WHAT YOU WILL DO: In the data below, count every line that holds the string "info" and reply with the number alone.

☆ ☆ ☆ ☆ ☆

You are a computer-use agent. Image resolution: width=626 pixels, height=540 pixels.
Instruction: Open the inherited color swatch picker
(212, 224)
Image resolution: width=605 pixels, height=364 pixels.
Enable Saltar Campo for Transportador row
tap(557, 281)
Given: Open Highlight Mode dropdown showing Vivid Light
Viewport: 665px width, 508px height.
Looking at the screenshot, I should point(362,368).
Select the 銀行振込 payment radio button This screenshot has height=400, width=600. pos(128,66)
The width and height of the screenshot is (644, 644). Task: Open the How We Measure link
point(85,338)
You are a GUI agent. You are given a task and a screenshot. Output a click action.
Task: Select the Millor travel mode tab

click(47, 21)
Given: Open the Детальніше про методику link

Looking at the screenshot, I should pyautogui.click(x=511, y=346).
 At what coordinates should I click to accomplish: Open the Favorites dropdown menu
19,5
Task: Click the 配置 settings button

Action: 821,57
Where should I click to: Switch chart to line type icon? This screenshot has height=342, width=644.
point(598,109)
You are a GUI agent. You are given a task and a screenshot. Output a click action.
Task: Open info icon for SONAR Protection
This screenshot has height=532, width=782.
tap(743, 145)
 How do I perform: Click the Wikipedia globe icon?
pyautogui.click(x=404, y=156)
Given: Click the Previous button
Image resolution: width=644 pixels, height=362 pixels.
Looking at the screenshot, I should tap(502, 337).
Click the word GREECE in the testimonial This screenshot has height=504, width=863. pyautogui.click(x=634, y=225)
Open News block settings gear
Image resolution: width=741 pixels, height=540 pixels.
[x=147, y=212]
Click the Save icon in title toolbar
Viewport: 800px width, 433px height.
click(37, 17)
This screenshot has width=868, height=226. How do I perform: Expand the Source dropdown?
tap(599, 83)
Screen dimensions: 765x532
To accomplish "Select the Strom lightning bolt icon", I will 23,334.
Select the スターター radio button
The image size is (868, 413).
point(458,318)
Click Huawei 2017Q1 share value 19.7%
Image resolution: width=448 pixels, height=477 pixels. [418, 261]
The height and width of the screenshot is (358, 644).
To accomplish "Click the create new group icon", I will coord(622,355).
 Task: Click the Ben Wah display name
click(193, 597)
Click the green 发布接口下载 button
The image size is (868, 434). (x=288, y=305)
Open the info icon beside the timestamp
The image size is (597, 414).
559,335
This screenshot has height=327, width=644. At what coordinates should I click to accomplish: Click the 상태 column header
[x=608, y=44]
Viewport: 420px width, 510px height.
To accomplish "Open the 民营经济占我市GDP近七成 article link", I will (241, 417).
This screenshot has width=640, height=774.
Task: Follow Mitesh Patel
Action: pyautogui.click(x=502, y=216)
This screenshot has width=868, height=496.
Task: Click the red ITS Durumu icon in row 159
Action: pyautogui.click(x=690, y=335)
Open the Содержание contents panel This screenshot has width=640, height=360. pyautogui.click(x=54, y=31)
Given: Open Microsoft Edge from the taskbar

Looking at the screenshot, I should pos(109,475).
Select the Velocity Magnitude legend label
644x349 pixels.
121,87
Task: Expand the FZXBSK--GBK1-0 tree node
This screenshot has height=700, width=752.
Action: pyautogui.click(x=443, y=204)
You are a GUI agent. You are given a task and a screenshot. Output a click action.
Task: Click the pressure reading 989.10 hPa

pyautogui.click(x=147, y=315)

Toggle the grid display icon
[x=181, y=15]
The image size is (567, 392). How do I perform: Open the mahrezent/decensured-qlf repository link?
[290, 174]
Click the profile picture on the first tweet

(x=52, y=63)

☆ ☆ ☆ ☆ ☆

SOLUTION: 2